Pixel coordinate grounding data:
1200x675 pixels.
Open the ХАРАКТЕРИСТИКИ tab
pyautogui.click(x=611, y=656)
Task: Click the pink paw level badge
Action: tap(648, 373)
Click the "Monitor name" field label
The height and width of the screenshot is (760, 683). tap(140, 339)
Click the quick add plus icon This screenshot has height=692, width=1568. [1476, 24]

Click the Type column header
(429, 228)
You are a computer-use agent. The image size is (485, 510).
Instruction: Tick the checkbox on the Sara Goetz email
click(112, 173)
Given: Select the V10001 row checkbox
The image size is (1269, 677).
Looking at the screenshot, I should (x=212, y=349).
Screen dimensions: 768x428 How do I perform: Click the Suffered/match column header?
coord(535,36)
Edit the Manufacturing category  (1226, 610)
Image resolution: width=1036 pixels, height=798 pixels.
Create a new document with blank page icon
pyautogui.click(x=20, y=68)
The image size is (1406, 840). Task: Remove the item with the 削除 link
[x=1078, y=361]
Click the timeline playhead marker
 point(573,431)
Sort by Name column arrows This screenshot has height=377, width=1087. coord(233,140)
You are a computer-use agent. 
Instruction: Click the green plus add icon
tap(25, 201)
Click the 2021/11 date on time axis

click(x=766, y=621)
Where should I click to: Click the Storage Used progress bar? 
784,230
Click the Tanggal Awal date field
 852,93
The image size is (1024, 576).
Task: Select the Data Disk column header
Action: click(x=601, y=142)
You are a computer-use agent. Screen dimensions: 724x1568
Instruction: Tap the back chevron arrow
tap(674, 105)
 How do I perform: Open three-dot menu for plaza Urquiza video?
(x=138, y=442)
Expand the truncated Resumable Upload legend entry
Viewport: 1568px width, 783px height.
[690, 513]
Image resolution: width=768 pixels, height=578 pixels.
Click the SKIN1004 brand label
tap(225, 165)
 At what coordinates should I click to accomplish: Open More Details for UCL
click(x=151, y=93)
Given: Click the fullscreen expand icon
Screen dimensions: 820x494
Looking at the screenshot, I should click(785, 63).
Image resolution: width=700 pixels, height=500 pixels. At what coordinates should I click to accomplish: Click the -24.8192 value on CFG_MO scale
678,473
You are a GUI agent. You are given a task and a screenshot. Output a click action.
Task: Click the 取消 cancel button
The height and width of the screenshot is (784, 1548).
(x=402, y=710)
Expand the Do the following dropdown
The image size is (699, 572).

**Problem to work on**
The records above should be restated word for word in their entirety.

**Exercise output**
1200x675 pixels.
Open the ХАРАКТЕРИСТИКИ tab
pyautogui.click(x=611, y=656)
Task: Click the pink paw level badge
Action: tap(648, 373)
Click the "Monitor name" field label
The height and width of the screenshot is (760, 683). tap(140, 339)
Click the quick add plus icon This screenshot has height=692, width=1568. [1476, 24]

Click the Type column header
(429, 228)
You are a computer-use agent. The image size is (485, 510).
Instruction: Tick the checkbox on the Sara Goetz email
click(112, 173)
Given: Select the V10001 row checkbox
The image size is (1269, 677).
Looking at the screenshot, I should (x=212, y=349).
Screen dimensions: 768x428 How do I perform: Click the Suffered/match column header?
coord(535,36)
Edit the Manufacturing category  (1226, 610)
Image resolution: width=1036 pixels, height=798 pixels.
Create a new document with blank page icon
pyautogui.click(x=20, y=68)
The image size is (1406, 840). Task: Remove the item with the 削除 link
[x=1078, y=361]
Click the timeline playhead marker
 point(573,431)
Sort by Name column arrows This screenshot has height=377, width=1087. coord(233,140)
You are a computer-use agent. 
Instruction: Click the green plus add icon
tap(25, 201)
Click the 2021/11 date on time axis

click(x=766, y=621)
Where should I click to: Click the Storage Used progress bar? 
784,230
Click the Tanggal Awal date field
 852,93
The image size is (1024, 576).
Task: Select the Data Disk column header
Action: click(x=601, y=142)
You are a computer-use agent. Screen dimensions: 724x1568
Instruction: Tap the back chevron arrow
tap(674, 105)
 How do I perform: Open three-dot menu for plaza Urquiza video?
(x=138, y=442)
Expand the truncated Resumable Upload legend entry
Viewport: 1568px width, 783px height.
[690, 513]
Image resolution: width=768 pixels, height=578 pixels.
Click the SKIN1004 brand label
tap(225, 165)
 At what coordinates should I click to accomplish: Open More Details for UCL
click(x=151, y=93)
Given: Click the fullscreen expand icon
Screen dimensions: 820x494
Looking at the screenshot, I should click(785, 63).
Image resolution: width=700 pixels, height=500 pixels. At what coordinates should I click to accomplish: Click the -24.8192 value on CFG_MO scale
678,473
You are a GUI agent. You are given a task and a screenshot. Output a click action.
Task: Click the 取消 cancel button
The height and width of the screenshot is (784, 1548).
(x=402, y=710)
Expand the Do the following dropdown
The image size is (699, 572).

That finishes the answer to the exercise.